# Normal distr

1. Sep 16, 2009

### nicholasch

1. The problem statement, all variables and given/known data

Lifts usually have signs indicating their maximum capacity. Consider a sign in a lift that reads “maximum capacity 1120kg or 16 persons”. Suppose that the weights of lift-users are normally distributed with a mean of 68kg and a standard deviation of 8kg.

(a) What is the probability that a lift-user will weigh more than 70kg?
(b) What is the probability that a lift-user will weigh between 65 and 75kg?
(c) What is the probability that 16 people will exceed the weight limit of 1120kg?
(d) What is the probability that 18 people will not exceed the weight limit?

[Hint for parts (c) and (d): Convert the probability statement about total weight into a probability statement about average weight.]

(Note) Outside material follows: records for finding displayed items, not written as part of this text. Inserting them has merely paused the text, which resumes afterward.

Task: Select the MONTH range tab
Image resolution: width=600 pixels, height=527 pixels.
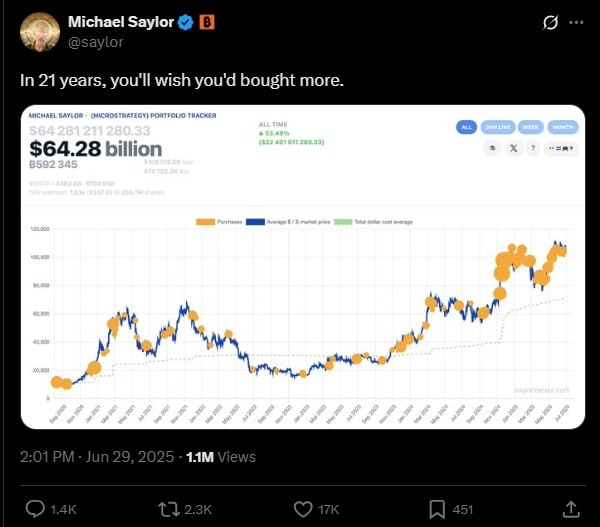Action: [x=561, y=127]
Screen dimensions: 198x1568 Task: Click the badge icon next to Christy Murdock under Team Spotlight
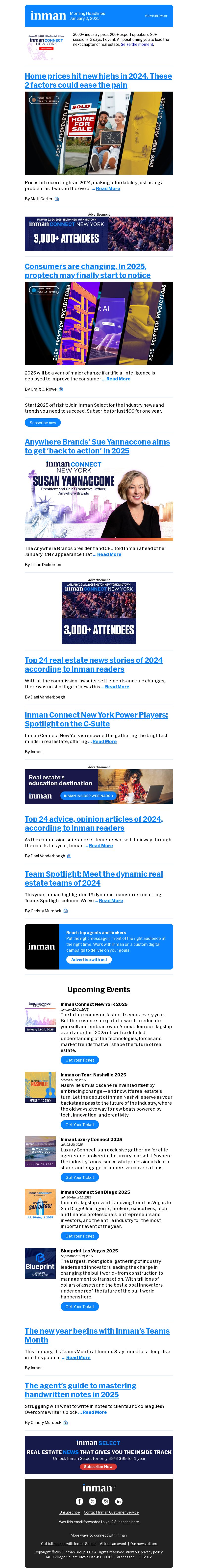pyautogui.click(x=65, y=911)
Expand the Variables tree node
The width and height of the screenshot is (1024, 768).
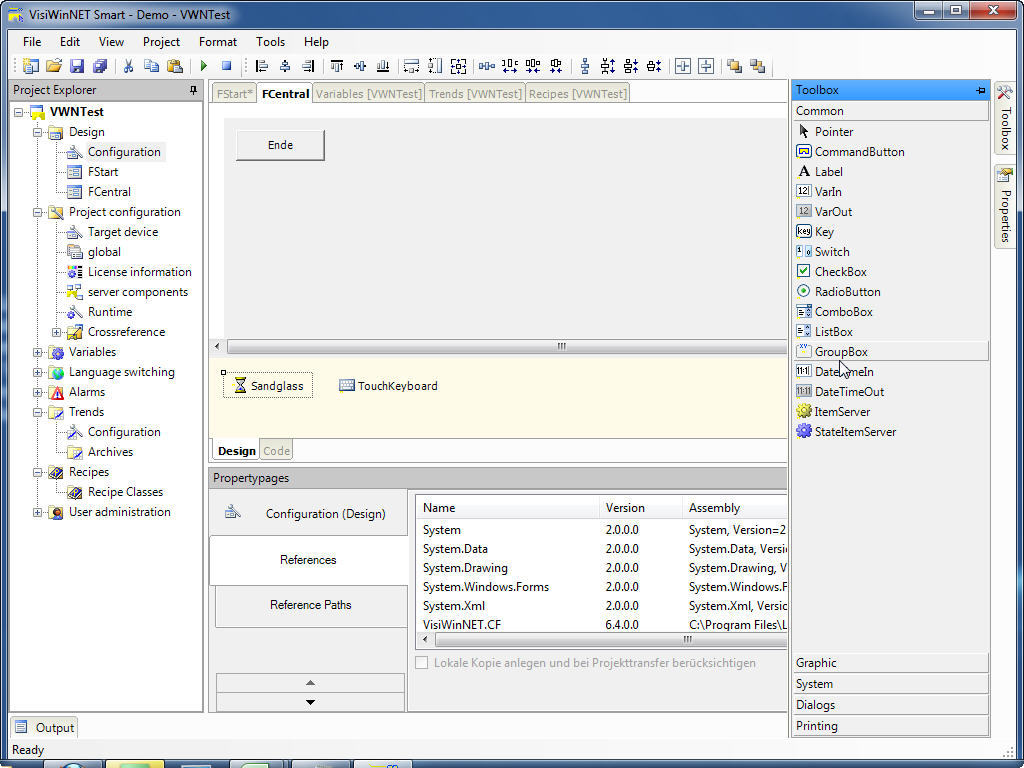(37, 352)
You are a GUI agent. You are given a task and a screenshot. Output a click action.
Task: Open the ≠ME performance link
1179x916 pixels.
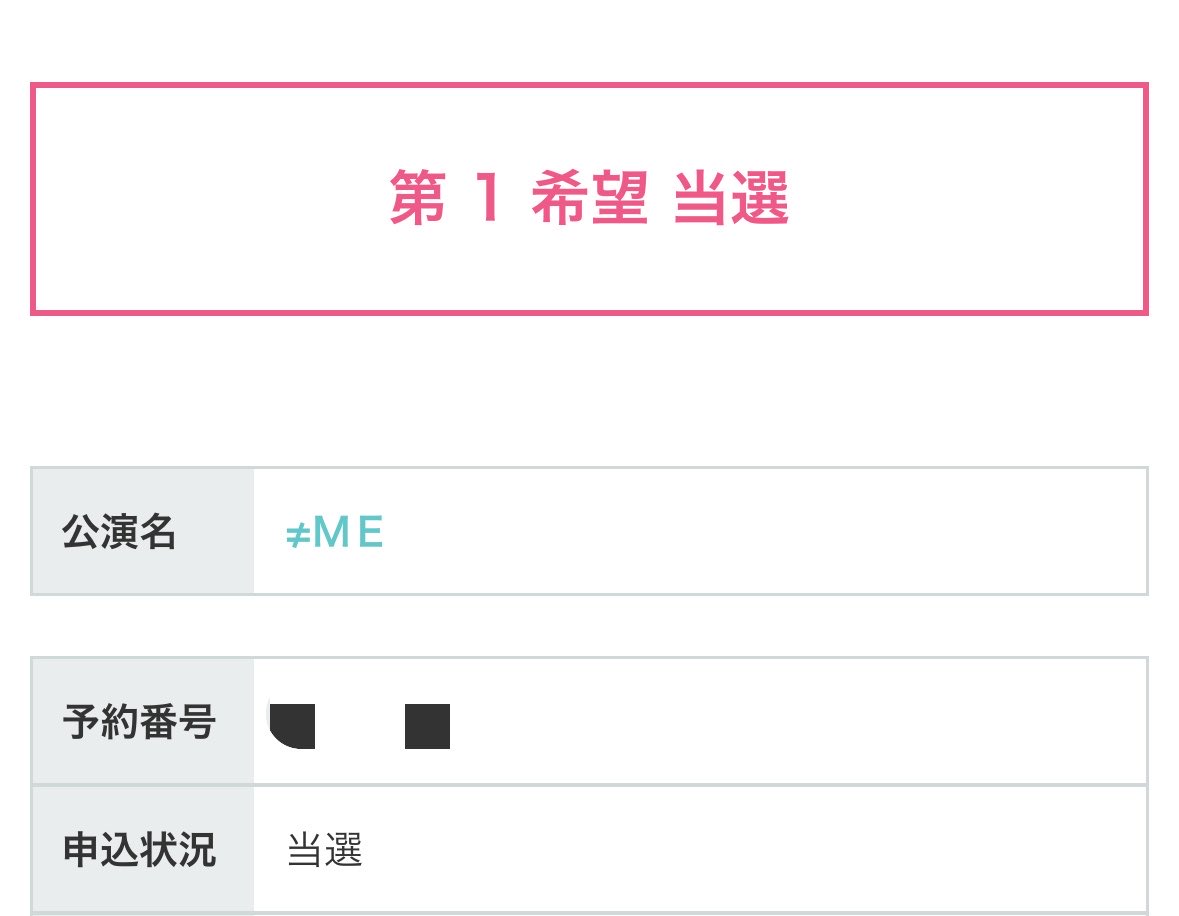(x=335, y=532)
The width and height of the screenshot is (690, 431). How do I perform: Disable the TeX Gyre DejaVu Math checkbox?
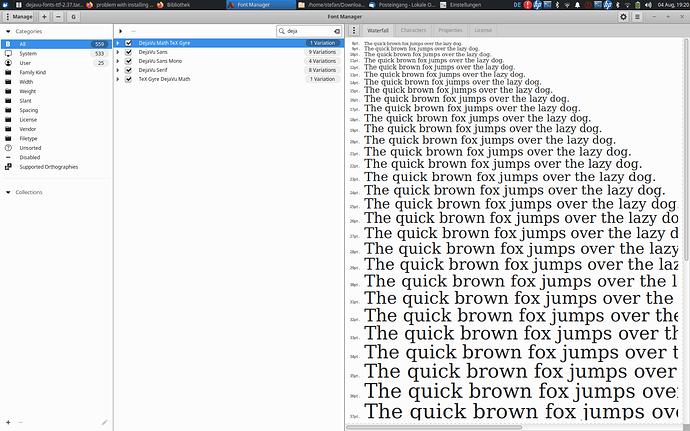(128, 79)
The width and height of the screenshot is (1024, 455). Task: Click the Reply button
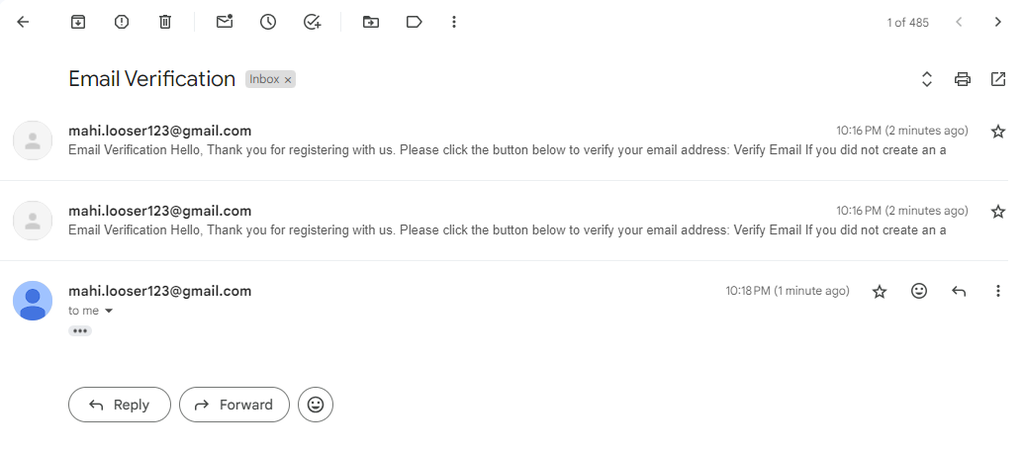119,404
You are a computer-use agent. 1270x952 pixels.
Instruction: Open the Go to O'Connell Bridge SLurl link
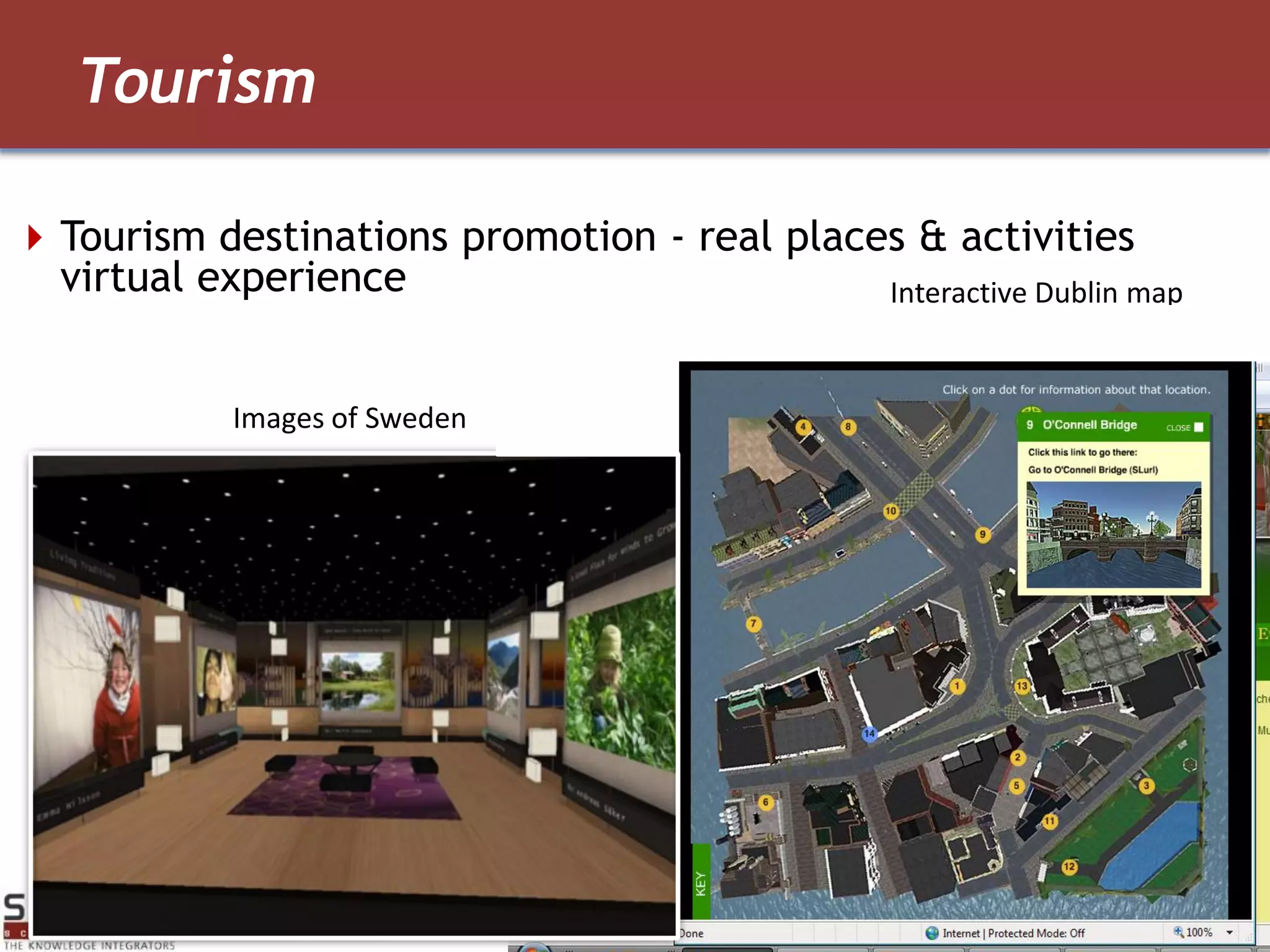(1093, 470)
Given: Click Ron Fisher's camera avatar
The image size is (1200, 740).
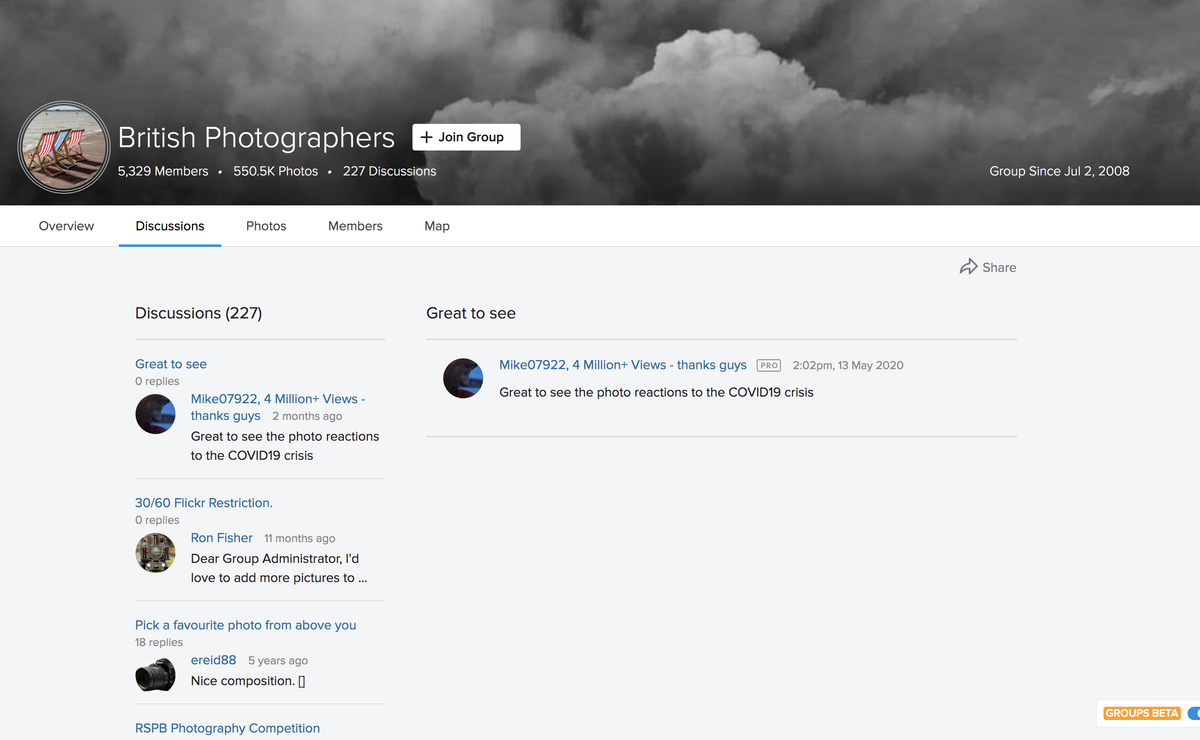Looking at the screenshot, I should (155, 553).
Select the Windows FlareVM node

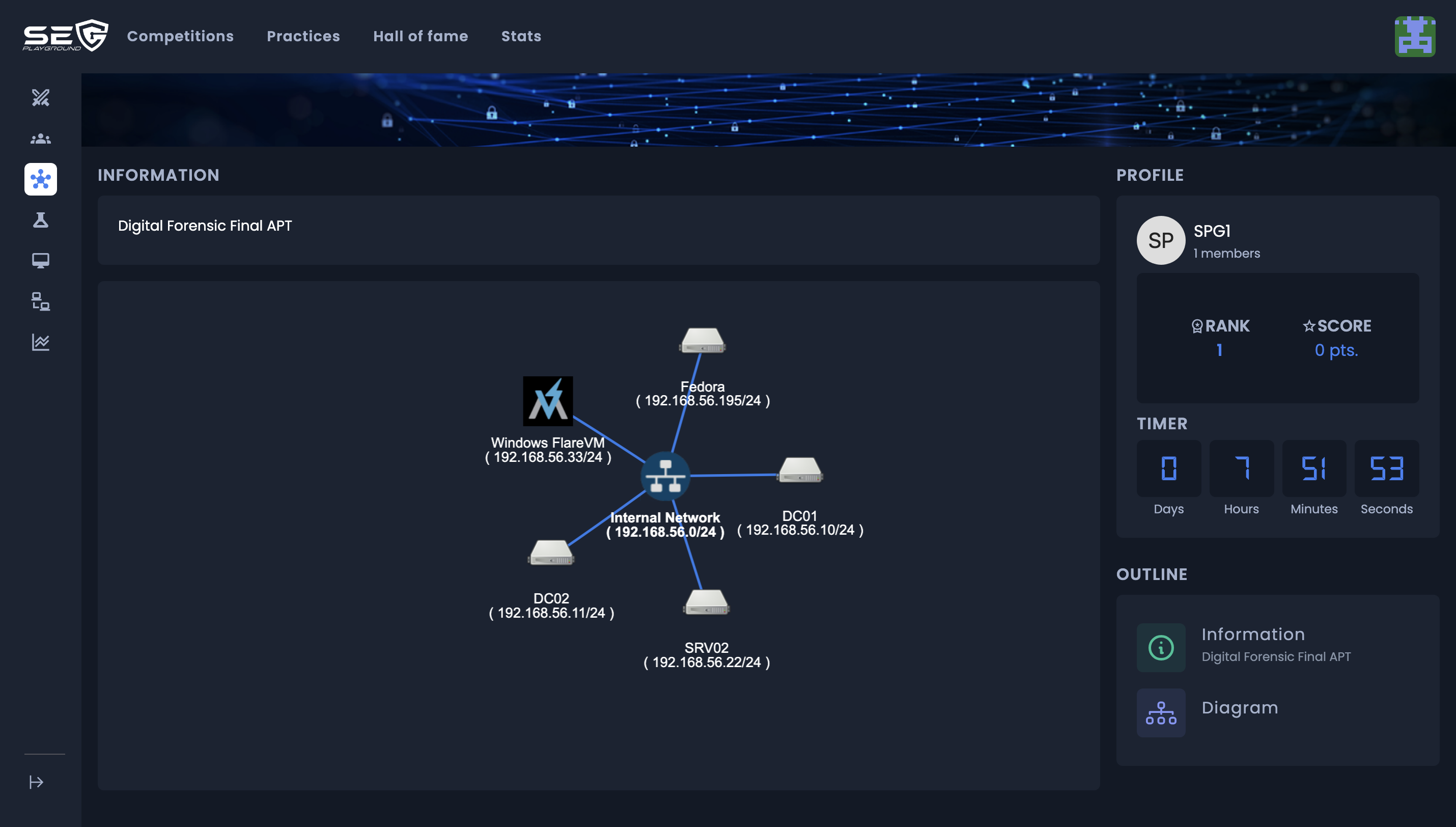pyautogui.click(x=547, y=401)
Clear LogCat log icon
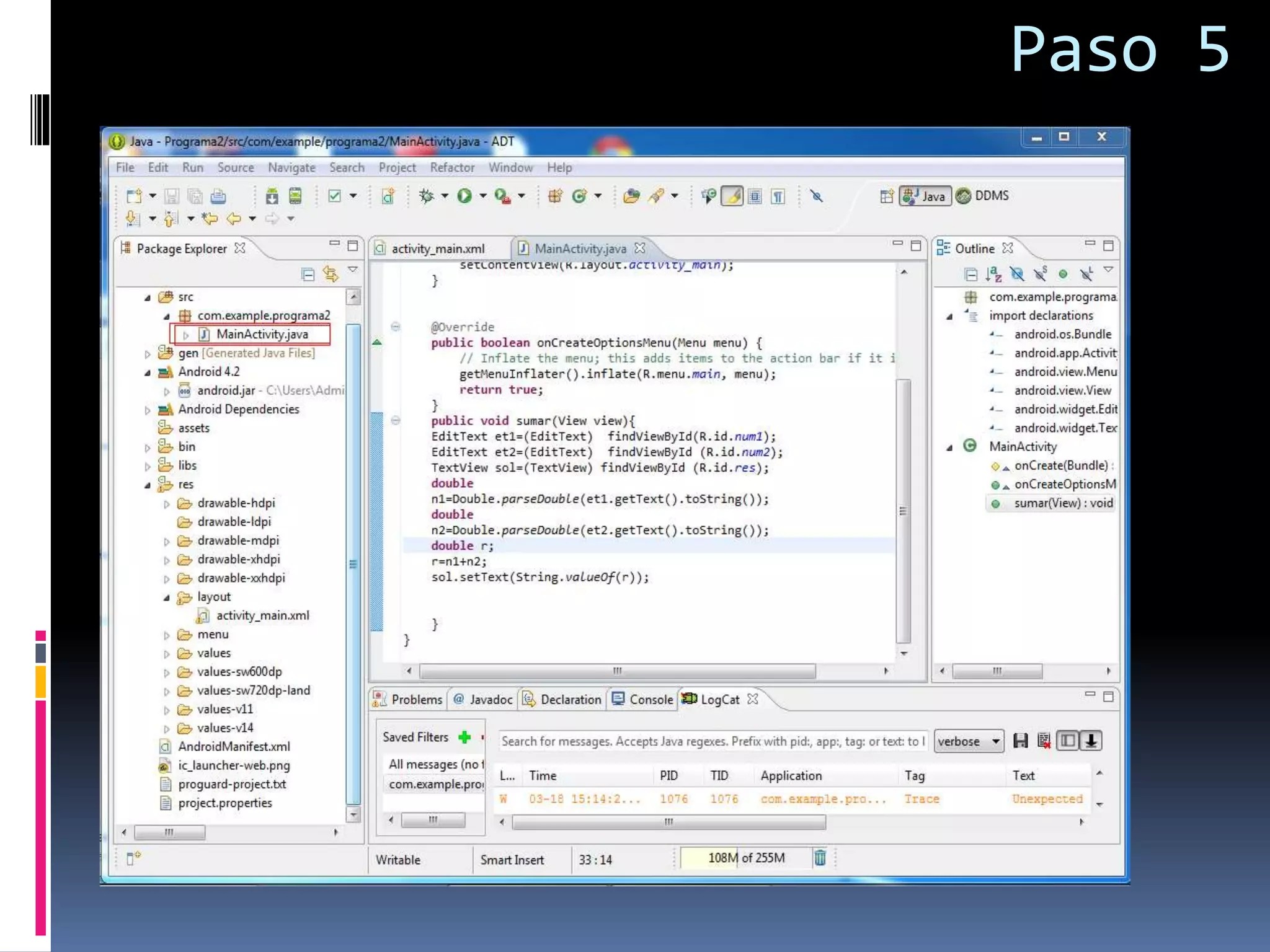The height and width of the screenshot is (952, 1270). pos(1044,741)
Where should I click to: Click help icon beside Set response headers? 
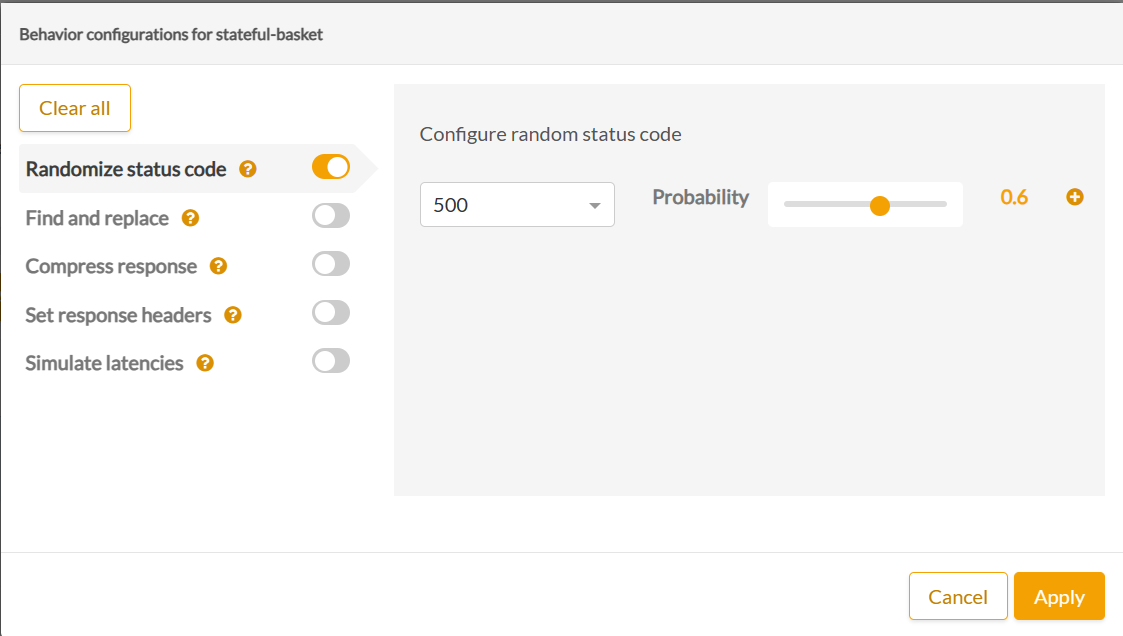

2. The attempt at a solution
(a) pr(x>70)= pr((70-68)/8))= pr(z>0.25) =0.401294
(b) pr(65<x<75) = pr((65-68)/8<z<(75-68)/8))=pr(-3/8<z<7/8) = 0.455383
(c) not too sure how to approach this but... 1120/16=70. so need to calculate pr(x>70) 16 times? 0.401296^16?
(d) 1120/18= 62.2222222222, that means 18 people cant be above 62.22kgs?

2. Sep 16, 2009

### Staff: Mentor

The answers for a and b look reasonable (I didn't check your math closely), but here's a tip on what you're writing, since you are losing some information about the inequalities in your probabilities.

a)Pr(x > 70) = Pr( (x - mu)/sigma > (70 - 68)/8 ) = Pr(z > 0.25) = ...

Do you see how what I wrote is different from what you have? If you don't keep track of the inequalities inside Pr( ... ), you will probably come to grief sooner rather than later.

b) Similar comment

3. Sep 16, 2009

### nicholasch

cool thanks for the prompt reply. i was trying to speed up the process with the typing, but i guess i best avoid it before it becomes a habit.

how about c+d? am i on the right track?

4. Sep 16, 2009

### Staff: Mentor

For c and d, I don't think you're on the right track. You need to use a different statistic, one that deals with sample collections rather than individual items. If I'm remembering correctly, the statistic is called the standard error of the mean, and looks a lot like the Z statistic, but sigma is different.

SE = sigma/sqrt(n), and
z = (M - mu)/SE

where sigma is the population s.d., mu is the population mean, M is the sample mean, and n is the number in the sample. You can read more about this here: http://en.wikipedia.org/wiki/Z-test, in the section titled Example. Set up your inequalities as before, but use this form of z.